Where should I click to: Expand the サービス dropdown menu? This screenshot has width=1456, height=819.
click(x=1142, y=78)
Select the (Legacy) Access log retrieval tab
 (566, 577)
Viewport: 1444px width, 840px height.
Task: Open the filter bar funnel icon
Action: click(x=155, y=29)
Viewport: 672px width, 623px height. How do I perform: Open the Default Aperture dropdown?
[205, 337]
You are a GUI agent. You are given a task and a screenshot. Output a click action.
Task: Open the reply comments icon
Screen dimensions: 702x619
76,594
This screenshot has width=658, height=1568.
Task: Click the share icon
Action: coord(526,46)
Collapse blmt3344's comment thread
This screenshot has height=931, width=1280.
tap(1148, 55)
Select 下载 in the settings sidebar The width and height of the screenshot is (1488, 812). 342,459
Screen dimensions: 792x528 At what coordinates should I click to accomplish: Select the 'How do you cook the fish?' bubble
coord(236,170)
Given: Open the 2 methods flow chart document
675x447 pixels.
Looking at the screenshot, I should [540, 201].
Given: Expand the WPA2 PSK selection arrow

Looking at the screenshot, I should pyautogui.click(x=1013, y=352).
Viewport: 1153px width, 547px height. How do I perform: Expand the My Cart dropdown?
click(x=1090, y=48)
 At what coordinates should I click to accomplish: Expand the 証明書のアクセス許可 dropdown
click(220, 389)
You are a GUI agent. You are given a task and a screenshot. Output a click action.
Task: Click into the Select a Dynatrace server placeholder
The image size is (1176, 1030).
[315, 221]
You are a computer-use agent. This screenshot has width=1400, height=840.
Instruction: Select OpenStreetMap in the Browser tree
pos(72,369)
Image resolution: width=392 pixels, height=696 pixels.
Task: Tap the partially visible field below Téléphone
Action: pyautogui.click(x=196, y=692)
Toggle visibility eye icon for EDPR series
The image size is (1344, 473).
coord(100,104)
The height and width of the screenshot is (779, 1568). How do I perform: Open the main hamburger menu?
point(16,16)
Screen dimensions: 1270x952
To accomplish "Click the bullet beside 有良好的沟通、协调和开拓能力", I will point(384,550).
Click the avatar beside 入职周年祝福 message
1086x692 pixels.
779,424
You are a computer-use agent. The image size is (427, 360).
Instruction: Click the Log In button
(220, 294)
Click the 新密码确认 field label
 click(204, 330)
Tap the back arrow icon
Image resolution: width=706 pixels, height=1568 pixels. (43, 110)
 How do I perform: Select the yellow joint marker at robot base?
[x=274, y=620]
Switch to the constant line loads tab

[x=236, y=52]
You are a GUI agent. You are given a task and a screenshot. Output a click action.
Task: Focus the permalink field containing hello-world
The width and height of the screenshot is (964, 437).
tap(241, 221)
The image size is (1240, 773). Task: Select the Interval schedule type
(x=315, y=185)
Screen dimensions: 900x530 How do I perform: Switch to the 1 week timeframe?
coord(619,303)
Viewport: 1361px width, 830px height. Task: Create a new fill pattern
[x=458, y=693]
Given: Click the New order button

============================================================

• **Exercise prompt**: Swap "Screen dimensions:" for "Screen size:" in every entry above and leave all other text unchanged.

• **Task solution**:
Where should I click to: Expand the サービス dropdown menu? This screenshot has width=1456, height=819.
click(x=1142, y=78)
Select the (Legacy) Access log retrieval tab
 (566, 577)
Viewport: 1444px width, 840px height.
Task: Open the filter bar funnel icon
Action: click(x=155, y=29)
Viewport: 672px width, 623px height. How do I perform: Open the Default Aperture dropdown?
[205, 337]
You are a GUI agent. You are given a task and a screenshot. Output a click action.
Task: Open the reply comments icon
Screen size: 702x619
76,594
This screenshot has width=658, height=1568.
Task: Click the share icon
Action: coord(526,46)
Collapse blmt3344's comment thread
This screenshot has height=931, width=1280.
tap(1148, 55)
Select 下载 in the settings sidebar The width and height of the screenshot is (1488, 812). 342,459
Screen size: 792x528 At what coordinates should I click to accomplish: Select the 'How do you cook the fish?' bubble
coord(236,170)
Given: Open the 2 methods flow chart document
675x447 pixels.
Looking at the screenshot, I should [540, 201].
Given: Expand the WPA2 PSK selection arrow

Looking at the screenshot, I should pyautogui.click(x=1013, y=352).
Viewport: 1153px width, 547px height. How do I perform: Expand the My Cart dropdown?
click(x=1090, y=48)
 At what coordinates should I click to accomplish: Expand the 証明書のアクセス許可 dropdown
click(220, 389)
You are a GUI agent. You are given a task and a screenshot. Output a click action.
Task: Click into the Select a Dynatrace server placeholder
The image size is (1176, 1030).
[315, 221]
You are a computer-use agent. This screenshot has width=1400, height=840.
Instruction: Select OpenStreetMap in the Browser tree
pos(72,369)
Image resolution: width=392 pixels, height=696 pixels.
Task: Tap the partially visible field below Téléphone
Action: pyautogui.click(x=196, y=692)
Toggle visibility eye icon for EDPR series
The image size is (1344, 473).
coord(100,104)
The height and width of the screenshot is (779, 1568). How do I perform: Open the main hamburger menu?
point(16,16)
Screen size: 1270x952
To accomplish "Click the bullet beside 有良好的沟通、协调和开拓能力", I will point(384,550).
Click the avatar beside 入职周年祝福 message
1086x692 pixels.
779,424
You are a computer-use agent. The image size is (427, 360).
Instruction: Click the Log In button
(220, 294)
Click the 新密码确认 field label
 click(204, 330)
Tap the back arrow icon
Image resolution: width=706 pixels, height=1568 pixels. (43, 110)
 How do I perform: Select the yellow joint marker at robot base?
[x=274, y=620]
Switch to the constant line loads tab

[x=236, y=52]
You are a GUI agent. You are given a task and a screenshot. Output a click action.
Task: Focus the permalink field containing hello-world
The width and height of the screenshot is (964, 437).
tap(241, 221)
The image size is (1240, 773). Task: Select the Interval schedule type
(x=315, y=185)
Screen size: 900x530 How do I perform: Switch to the 1 week timeframe?
coord(619,303)
Viewport: 1361px width, 830px height. Task: Create a new fill pattern
[x=458, y=693]
Given: Click the New order button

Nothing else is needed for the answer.